* Problem to work on
There is one span to output from the data below: the lines starting at the line with "Task: Cancel the conversion goal update" and ending at the line with "The width and height of the screenshot is (523, 219).". Output it exactly, ends included, nothing more.

* Source data
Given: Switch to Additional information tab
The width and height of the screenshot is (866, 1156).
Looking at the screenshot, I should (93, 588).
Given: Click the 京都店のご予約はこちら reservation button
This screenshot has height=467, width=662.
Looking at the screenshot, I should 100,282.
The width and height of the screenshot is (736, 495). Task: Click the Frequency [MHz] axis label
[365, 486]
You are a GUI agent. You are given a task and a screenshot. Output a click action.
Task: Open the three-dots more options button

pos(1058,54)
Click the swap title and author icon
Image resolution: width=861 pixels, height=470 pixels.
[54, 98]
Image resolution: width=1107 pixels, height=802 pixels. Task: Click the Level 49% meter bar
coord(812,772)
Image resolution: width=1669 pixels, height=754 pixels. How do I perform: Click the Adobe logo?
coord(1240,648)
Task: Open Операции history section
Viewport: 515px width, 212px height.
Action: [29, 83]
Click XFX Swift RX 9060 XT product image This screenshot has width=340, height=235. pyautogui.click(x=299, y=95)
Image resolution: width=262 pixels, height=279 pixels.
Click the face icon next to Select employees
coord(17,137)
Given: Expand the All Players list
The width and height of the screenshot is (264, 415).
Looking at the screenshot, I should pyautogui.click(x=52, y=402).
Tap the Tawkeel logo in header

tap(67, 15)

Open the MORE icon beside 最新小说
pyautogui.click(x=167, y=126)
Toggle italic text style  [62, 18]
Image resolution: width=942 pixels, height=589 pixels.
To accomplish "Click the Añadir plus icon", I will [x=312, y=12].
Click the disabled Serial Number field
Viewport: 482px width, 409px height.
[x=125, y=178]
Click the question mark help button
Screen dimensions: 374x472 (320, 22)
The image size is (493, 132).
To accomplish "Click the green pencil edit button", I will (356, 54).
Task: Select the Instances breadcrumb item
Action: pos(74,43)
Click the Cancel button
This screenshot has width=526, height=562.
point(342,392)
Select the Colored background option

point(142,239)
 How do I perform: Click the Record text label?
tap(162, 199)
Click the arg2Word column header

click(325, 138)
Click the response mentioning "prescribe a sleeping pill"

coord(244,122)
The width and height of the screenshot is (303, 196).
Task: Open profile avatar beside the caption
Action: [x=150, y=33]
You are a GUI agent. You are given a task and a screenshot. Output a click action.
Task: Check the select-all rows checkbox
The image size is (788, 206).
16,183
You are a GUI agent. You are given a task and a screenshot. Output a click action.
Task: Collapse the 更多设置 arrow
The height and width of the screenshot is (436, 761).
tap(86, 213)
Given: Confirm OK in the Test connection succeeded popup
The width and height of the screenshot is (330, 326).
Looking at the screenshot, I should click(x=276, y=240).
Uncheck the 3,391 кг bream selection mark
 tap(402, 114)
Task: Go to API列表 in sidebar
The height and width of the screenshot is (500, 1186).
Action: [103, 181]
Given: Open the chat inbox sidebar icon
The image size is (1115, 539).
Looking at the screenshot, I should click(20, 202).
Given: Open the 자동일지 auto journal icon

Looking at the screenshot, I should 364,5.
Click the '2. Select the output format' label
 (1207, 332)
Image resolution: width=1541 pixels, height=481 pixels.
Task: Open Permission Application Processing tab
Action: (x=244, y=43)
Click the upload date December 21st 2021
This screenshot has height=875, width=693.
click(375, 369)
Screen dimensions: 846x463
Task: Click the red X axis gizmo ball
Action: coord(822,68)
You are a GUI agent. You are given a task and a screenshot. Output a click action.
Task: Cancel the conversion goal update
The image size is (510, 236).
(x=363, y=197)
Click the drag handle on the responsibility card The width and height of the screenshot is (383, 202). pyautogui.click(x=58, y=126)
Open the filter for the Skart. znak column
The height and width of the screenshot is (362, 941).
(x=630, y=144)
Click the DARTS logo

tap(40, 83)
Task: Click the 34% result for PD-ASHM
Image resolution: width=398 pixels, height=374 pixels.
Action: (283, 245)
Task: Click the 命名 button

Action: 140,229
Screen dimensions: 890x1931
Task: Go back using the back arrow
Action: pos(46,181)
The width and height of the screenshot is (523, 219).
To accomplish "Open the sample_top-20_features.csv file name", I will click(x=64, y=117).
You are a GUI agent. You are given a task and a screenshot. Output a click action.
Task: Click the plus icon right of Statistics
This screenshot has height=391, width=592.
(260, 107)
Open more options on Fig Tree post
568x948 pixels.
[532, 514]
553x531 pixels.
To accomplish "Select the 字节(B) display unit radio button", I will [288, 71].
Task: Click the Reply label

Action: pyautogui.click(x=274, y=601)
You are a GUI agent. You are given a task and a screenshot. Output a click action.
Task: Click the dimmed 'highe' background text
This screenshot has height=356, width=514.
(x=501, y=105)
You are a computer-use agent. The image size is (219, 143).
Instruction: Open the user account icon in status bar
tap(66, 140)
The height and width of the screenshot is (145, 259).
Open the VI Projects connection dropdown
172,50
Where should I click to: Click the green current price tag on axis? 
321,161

* Final answer
Task: Cancel the conversion goal update
The image size is (510, 236).
(x=363, y=197)
Click the drag handle on the responsibility card The width and height of the screenshot is (383, 202). pyautogui.click(x=58, y=126)
Open the filter for the Skart. znak column
The height and width of the screenshot is (362, 941).
(x=630, y=144)
Click the DARTS logo

tap(40, 83)
Task: Click the 34% result for PD-ASHM
Image resolution: width=398 pixels, height=374 pixels.
Action: (283, 245)
Task: Click the 命名 button

Action: 140,229
Screen dimensions: 890x1931
Task: Go back using the back arrow
Action: pos(46,181)
The width and height of the screenshot is (523, 219).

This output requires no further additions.